As of right now, I'm not on anything else other than Test C. Is there anything I should take meanwhile? It has been 18 weeks now, not sure if it is too late to get on anything.
By the way, I feel better on 150mg than I did on 100-120mg. The 30-50 has made me feel different, maybe it is the placebo effect or something? I wanted to aim for 200 and see how THAT feels, but I'm afraid that'll be pushing the envelope.
Thanks again half, I'd rep if I could.
Okay, I think I need to explain how this works in a nutshell.
Your sex hormones are regulated by the HPTA (hypothalamus-pituitary-testicular-axis) and this is done through a series of events in which there is a mechanism in place to prevent any of the glands involved from getting out of control. This is known as the negative feedback loop, and it's the "brakes" of the HPTA as it can very quickly cease any and all production of testosterone.
In healthy men, the hypothalamus listens for estradiol, and if it's not satisfied with the amount present, releases gnrh to the pituitary gland. Gnrh in turn triggers the release of LH from the pituitary, and the leydig cells in the testes in turn create testosterone with a very small amount of estrogens. The part of testosterone that isn't immediately bound by a protein (SHBG or albumin) is then converted into other hormones (estradiol being one of them) and is able to work. As testosterone increases, so does the estradiol as the body tries to maintain a certain ratio.
This is where hypogonadism comes to play. There are several places in that chain of events in which if broken, will drop testosterone output down considerably. For some reason, the pituitary gland appears to be the most finicky, and (from what I've seen) is the most common break in this chain. A lack of sleep, poor diet habits, obesity, other diseases, head trauma, chemical reactions to drugs - these can all stop that little guy from doing his job of telling the testes to work.
I'm not so sure this is entirely your problem, but this is what the other boards were referring to. Intentionally introducing testosterone to the system (or pretty much any androgen) kicks on that negative feedback loop - which turns the pituitary off. He takes a nap as the body senses that he's not needed, and would be a waste of resources. Unfortunately, the pituitary likes to take these naps, and doesn't always want to go back to work. The longer the gland remains dormant, typically the harder it is to restart it.

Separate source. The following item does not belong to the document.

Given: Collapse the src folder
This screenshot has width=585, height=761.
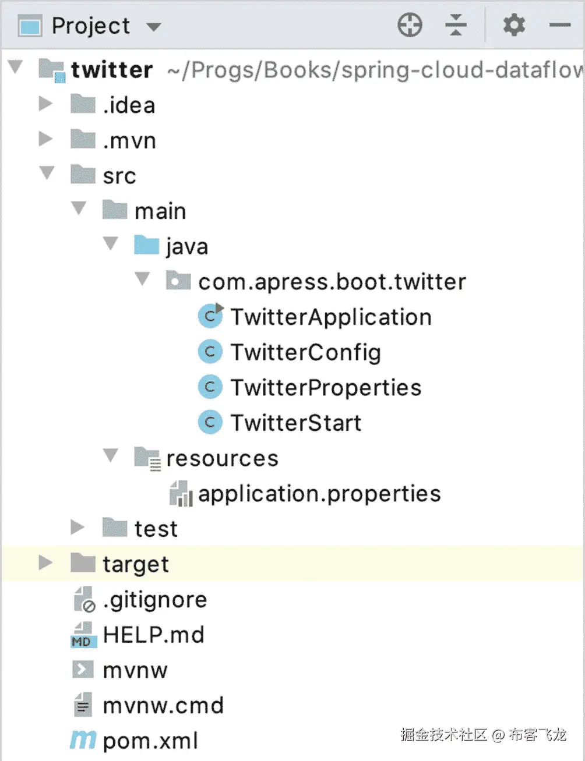Looking at the screenshot, I should (47, 173).
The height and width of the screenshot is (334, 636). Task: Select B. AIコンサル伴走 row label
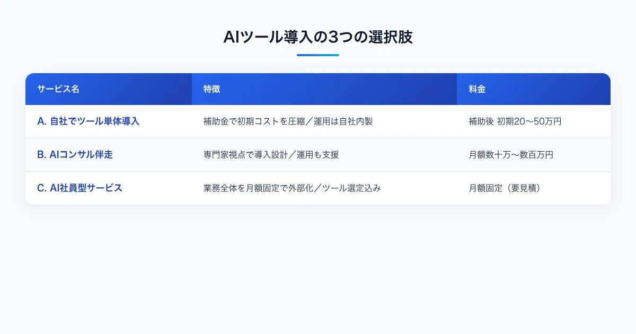(75, 155)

SERMs block the hypothalamus from seeing estradiol, which starts this whole chain reaction going again, as long as the negative feedback loop isn't being kept open by another force like testosterone injections. As the hypothalamus temporarily goes "blind" to estradiol, it essentially SCREAMS for more testosterone output, which causes a tremendous spike in gnrh - and subsequently LH.

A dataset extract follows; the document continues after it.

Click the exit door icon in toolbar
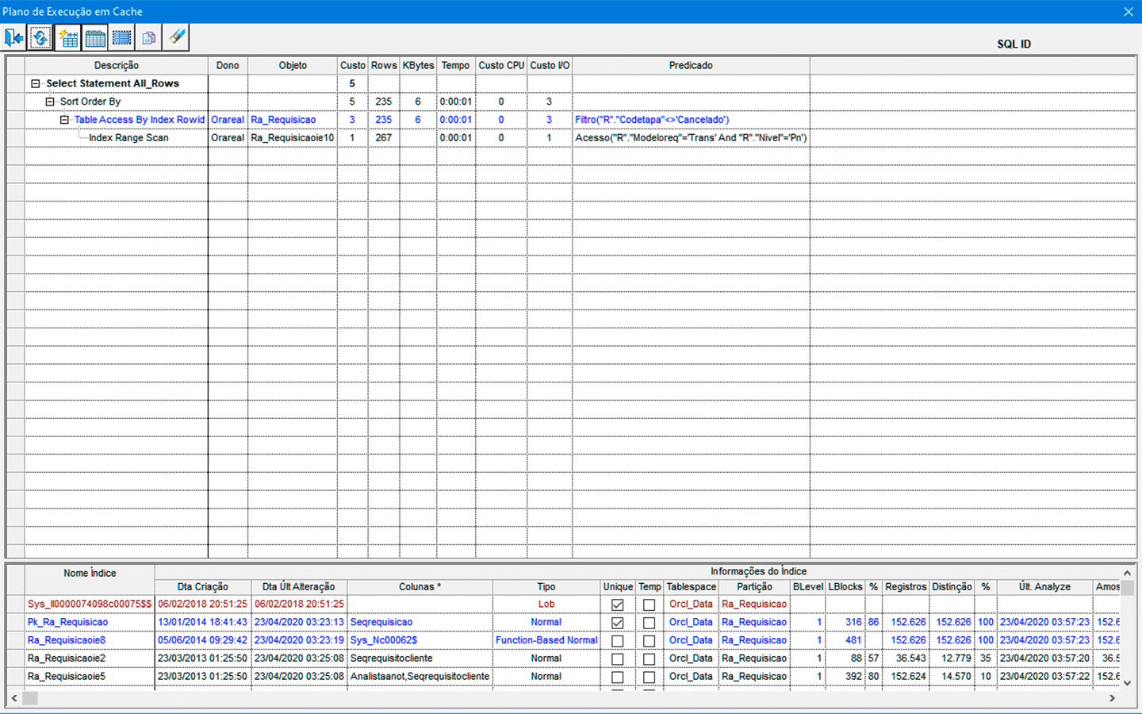 coord(14,37)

This is where primary and secondary guys are different. Primary guys won't see a bit of change from this rush of hormone as their testes for some reason are either unable to see LH, or have damage to the actual cells themselves. Secondary guys will suddenly have a gigantic spike in testosterone, and subsequently estradiol - making the hypothalamus happy.
Hope I didn't lose you. It's kind of long...
So if you wanted to come off in Feb, you would stop all injections for a good three weeks (2 is usually adequate, but the closer to 4 half-lives the better), then start taking clomid and nolva. If you wanted to prime things with HCG first, this could be done starting now, or as the old school method goes - large doses the week leading up to the clomid and nolvadex treatment. HCG is an LH analog, so it more or less tricks the testes into waking up - even though they cannot produce any testosterone (negative feedback loop isn't fooled), which may make it easier to start them back into production.
What SERM treatment does is speeds up your recovery, and if the underlying problem that caused you to stop making test in the first place is gone - may even restore you to healthy levels.
Now the bad news. It sounds like you've had some docs that don't understand this much, and while you did have a lower LH - it was still in range of healthy production. This means that while you *might* benefit from HCG and SERMs, don't be absolutely heart broken if you don't.
Yes, you'll feel even more amazing on 200mg/wk as long as you don't push that estradiol boundary - which will have you feeling crappy as you're likely not on an aromatase inhibitor (reduces the conversion of test to estradiol). This is partly because of the fact that testosterone and dopamine are connected. If you're serious about coming off, I'm not so sure it's a good idea to start experimenting with doses.
Hope that helps; I tried to remain cohesive, but had to stop writing a few times as I'm at work and may have lost my train of thought.